(STATED PROBLEM):
Copy out word for word the lines between the one holding "You are a GUI" and the one holding "click(777, 590)", both included.

(SUPPLIED DATA):
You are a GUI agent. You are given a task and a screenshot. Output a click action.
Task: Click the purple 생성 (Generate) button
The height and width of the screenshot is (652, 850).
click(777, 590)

--

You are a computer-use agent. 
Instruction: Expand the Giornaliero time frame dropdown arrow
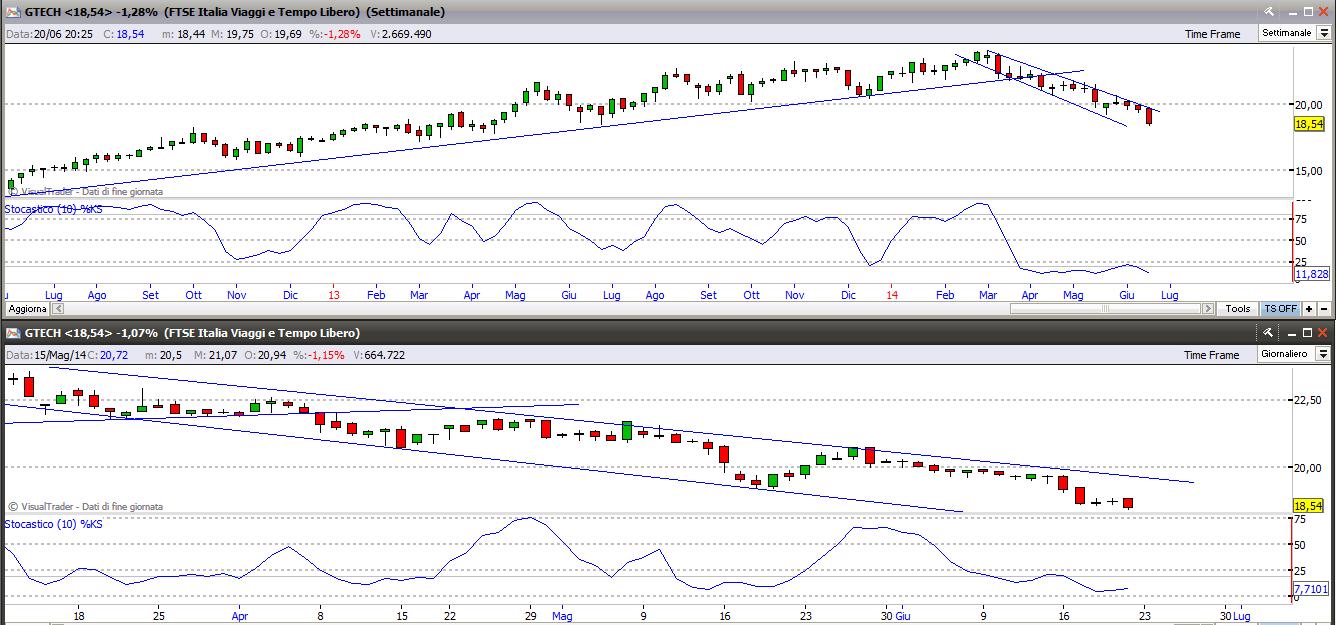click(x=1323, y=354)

(ANSWER TO THE TASK):
You are a GUI agent. You are given a task and a screenshot. Output a click action.
Task: Click the purple 생성 (Generate) button
The height and width of the screenshot is (652, 850).
click(777, 590)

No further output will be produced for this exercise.